I was amazed to read the obituary of Sir Anthony Epstein who died at the age of 102 last week.
He suspected that a lymphoma (cancer) named after Dennis Burkitt (who first described it) was caused by a virus and was determined to discover that virus. He received numerous specimens regularly flown in from Uganda and consistently failed to find any evidence until a flight was seriously delayed and the specimens when they finally arrived all looked cloudy.
Finally he was able to locate a new herpes virus with the new electron microscope, eponymously called the Epstein Barr Virus (Barr was his technician) or EBV.
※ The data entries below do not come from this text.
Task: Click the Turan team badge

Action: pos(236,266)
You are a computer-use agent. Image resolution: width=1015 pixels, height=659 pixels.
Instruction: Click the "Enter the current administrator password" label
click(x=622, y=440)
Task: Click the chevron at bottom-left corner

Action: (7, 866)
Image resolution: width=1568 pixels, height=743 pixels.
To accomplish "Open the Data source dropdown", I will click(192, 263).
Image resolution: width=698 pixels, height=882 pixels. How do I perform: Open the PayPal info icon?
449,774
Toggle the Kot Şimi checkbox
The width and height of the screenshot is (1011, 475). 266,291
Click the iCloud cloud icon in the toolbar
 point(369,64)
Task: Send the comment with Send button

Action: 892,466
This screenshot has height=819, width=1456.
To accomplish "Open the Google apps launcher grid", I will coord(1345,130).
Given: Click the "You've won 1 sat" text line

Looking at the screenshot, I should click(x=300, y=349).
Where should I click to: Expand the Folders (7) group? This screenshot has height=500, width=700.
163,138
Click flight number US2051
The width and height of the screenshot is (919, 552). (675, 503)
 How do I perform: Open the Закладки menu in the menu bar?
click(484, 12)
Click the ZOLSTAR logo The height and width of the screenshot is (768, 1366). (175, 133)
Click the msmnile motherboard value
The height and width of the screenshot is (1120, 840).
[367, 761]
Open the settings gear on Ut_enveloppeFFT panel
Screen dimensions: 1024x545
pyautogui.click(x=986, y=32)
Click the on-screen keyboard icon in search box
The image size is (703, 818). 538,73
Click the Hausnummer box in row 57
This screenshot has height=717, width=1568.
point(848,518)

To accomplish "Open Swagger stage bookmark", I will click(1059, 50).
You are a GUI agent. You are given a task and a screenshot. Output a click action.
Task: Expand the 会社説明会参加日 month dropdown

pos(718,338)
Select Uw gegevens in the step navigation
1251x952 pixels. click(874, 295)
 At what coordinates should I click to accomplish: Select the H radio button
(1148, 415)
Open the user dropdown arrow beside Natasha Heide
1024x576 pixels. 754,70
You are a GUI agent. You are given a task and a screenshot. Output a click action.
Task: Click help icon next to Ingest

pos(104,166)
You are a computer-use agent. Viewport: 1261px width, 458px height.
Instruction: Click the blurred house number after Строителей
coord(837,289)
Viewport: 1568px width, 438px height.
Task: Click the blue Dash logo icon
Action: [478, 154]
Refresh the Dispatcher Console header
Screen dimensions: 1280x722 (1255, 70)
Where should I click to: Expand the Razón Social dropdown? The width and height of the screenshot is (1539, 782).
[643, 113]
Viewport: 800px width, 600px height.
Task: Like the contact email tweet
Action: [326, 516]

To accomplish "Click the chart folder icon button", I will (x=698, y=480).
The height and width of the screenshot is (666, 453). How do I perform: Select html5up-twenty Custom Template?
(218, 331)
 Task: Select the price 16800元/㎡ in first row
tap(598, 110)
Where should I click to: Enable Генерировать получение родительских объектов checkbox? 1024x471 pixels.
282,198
Many other viruses have been suspected to cause cancer but not cultured or seen under the microscope. A famous example is the Human Papilloma virus (HPV) which causes (among other cancers), cancer of the cervix. It can only be detected by molecular biological techniques, such as those used by Harold zur Hausen, its Nobel Prize-winning discoverer.
The difficulty in identifying viruses has led to a host of what are labelled as conspiracy theories such as HIV does not cause AIDS and the Covid virus does not exist.
These theories get excited by facts such as many HIV-infected patients are well and some AIDS cases are HIV-negative, and that it is hard to isolate both HIV and SARS-2, the cause of Covid. Interestingly in both HIV and Covid the severe clinical manifestations are caused not by the direct effect of the virus killing cells but rather by the gross over-inflammation that the viruses induce.
This brings me to the issues raised by the WHO wanting us all to sign up to its agenda for world domination to tackle the next pandemic. Our Government along with many others seems to think that this would be a good thing, although many of us are horrified that we would lose our sovereignty. The WHO has gone out of its way to reassure us that this is not the case and issued a document which lays this out.
However, as the Swiss legal expert Philipp Kruse explained in Parliament last week, a full read of a document designed to prevent detailed reading by its length shows that this is a lie.
The WHO showed itself to be supremely incompetent in its handling of the Covid outbreak in China. Now it wants to inflict this incompetence on us all over again but this time be in total control. Why?
It is noteworthy that it has recruited Jeremy Farrar from the Wellcome Trust to head up the science, along with other mad men and women who think we must lock down sooner and harder next time.
Farrar is either a paid liar or completely incompetent as he drove the suppression of the truth that the Covid virus escaped from a Wuhan laboratory. It is on record that even his wife thought the virus did not look natural.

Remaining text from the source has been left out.